Theater offstage

“This is the Main Theatre, right?”

The boxy, undecorated room with its tiny stand of bleachers hardly seemed Main Theatre quality. There were exposed catwalks and lights overhead, but the usher assured ticket-holders that this was the place to see Poodle Postcard, the new multimedia dance show by the University of California, Davis, Department of Theatre and Dance. So, the patrons settled onto the bleachers and looked out at the stage.

There was no stage. There were only rows of seats, like the inside of a movie theater as seen from the screen. The dancers appeared. There were nearly 20 of them, dressed in a fantastic mishmash of corsets, face paint, vinyl, top hats and other trappings of the rock ’n’ roll lifestyle. They filed into the seats facing the audience and sat down expectantly. Suddenly, the unfinished surroundings—the portable bleachers, the overhead lights—made sense. The performers were in the theater seats. The audience was onstage.

The dancers stared at the audience. The audience stared back.

Then a booming voice announced that Poodle Postcard, the most famous band in the history of the world, had returned from the dead for a final concert. The six members of the fictitious Poodle Postcard assembled on a raised platform between the dancers and the audience. Dressed in wild costumes reminiscent of The Rocky Horror Picture Show, the band members held no instruments. They struck a pose and froze. Their fans (the dancers) went wild in their seats. They screamed. They cried. They tore their hair.

The music began. The dancers rolled out of their seats, crawled in the aisles, climbed each other, tore off their clothes, slid over seatbacks and danced on every available surface. When the music stopped, they faced front and clapped for the band, which hadn’t moved since the song’s beginning. Then the band struck a different pose. A new song came on, and the dancers started moving again. The cycle repeated, with ever-varying choreography.

Poodle Postcard the production was created by visiting London choreographer Lea Anderson. From the reversed seating plan to the constantly changing lighting, it was an amazing, disorienting tribute to the effect of art and performance on fans. Unfortunately, if you haven’t seen Poodle Postcard yet, you’ve already missed it. The production’s five-day run ended Sunday.

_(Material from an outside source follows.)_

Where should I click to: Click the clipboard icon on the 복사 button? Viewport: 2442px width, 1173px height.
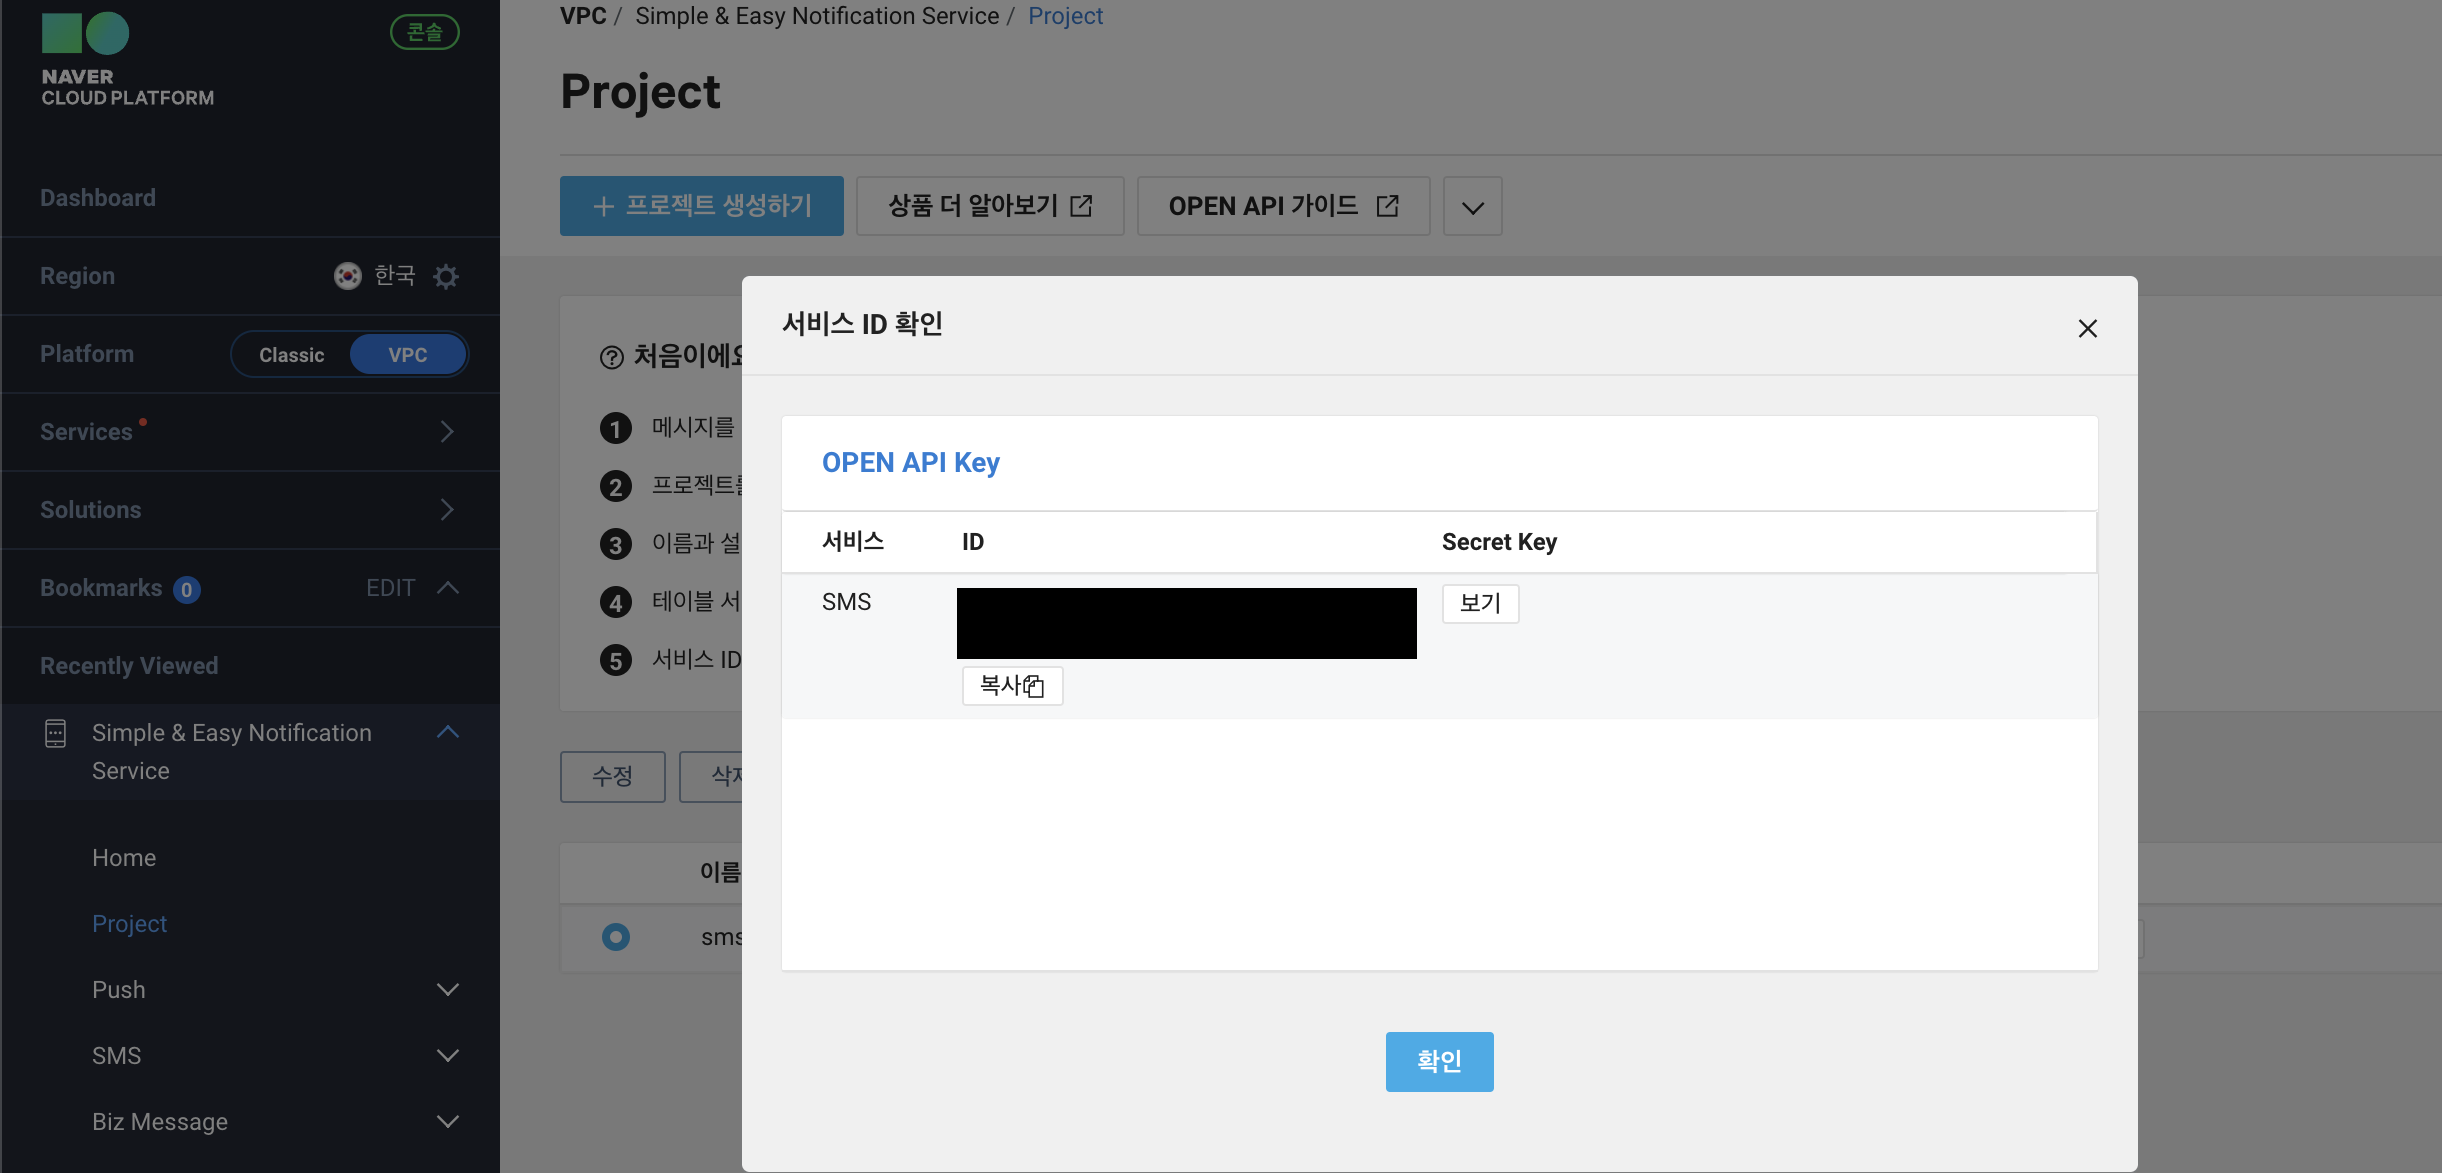pyautogui.click(x=1034, y=686)
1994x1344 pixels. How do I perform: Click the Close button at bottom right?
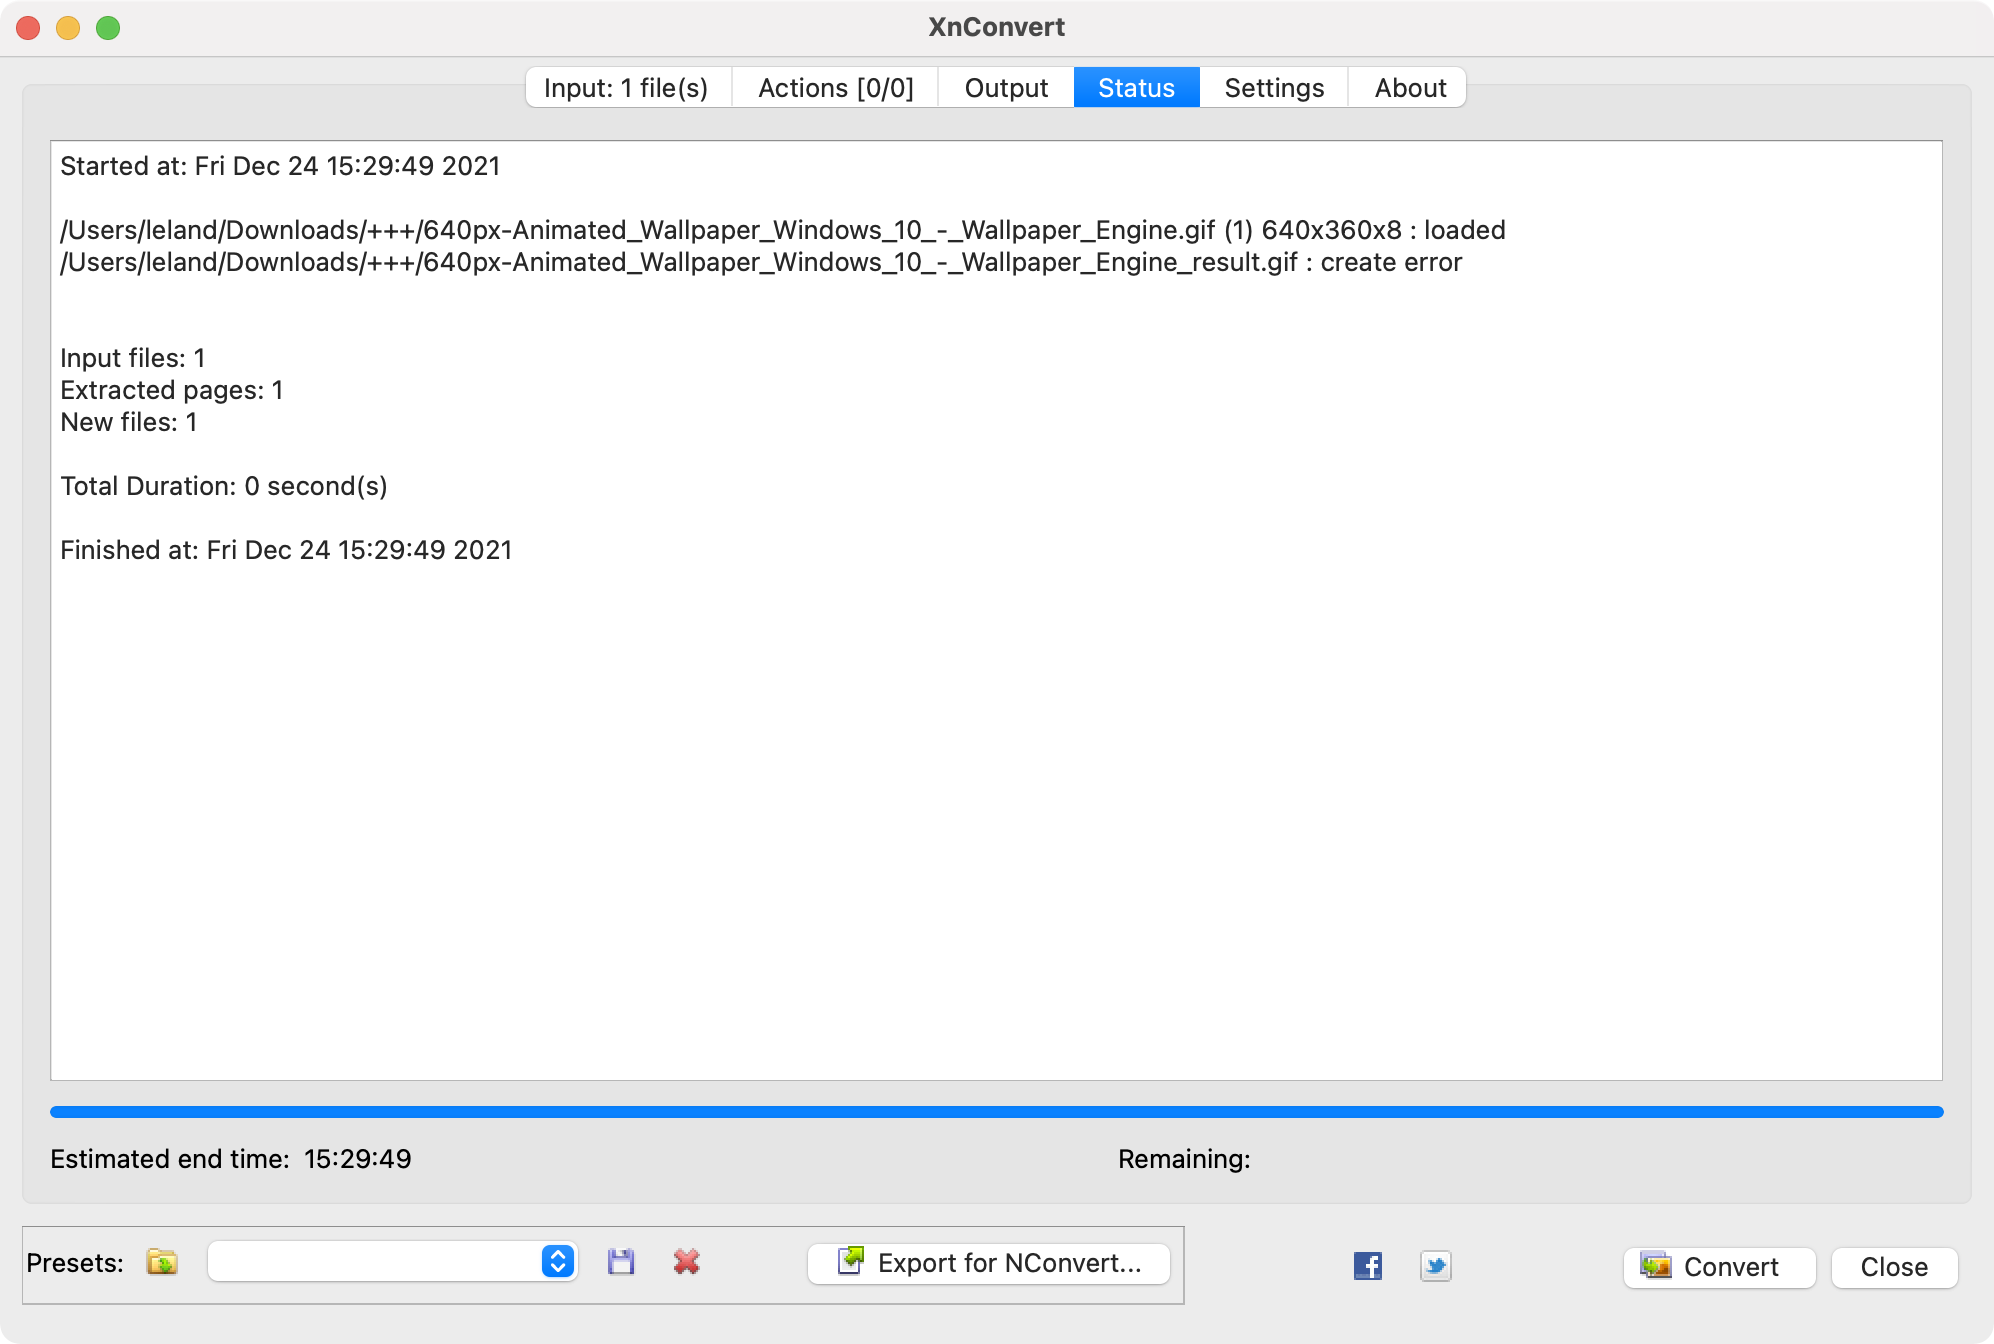tap(1894, 1267)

Last week’s other costume-saturated, performance-art spectacle was a guerrilla fashion show held at an undisclosed Midtown location. More than 200 stylish Sacramentans braved the rainy Saturday night to see models strut to recorded music, wearing original clothes by local designers like Olivia Coelho and Star Luna. There’s no word on a reprise of Poodle Postcard, but the guerrilla fashion show will return this summer. Watch www.vicevintage.com for updates.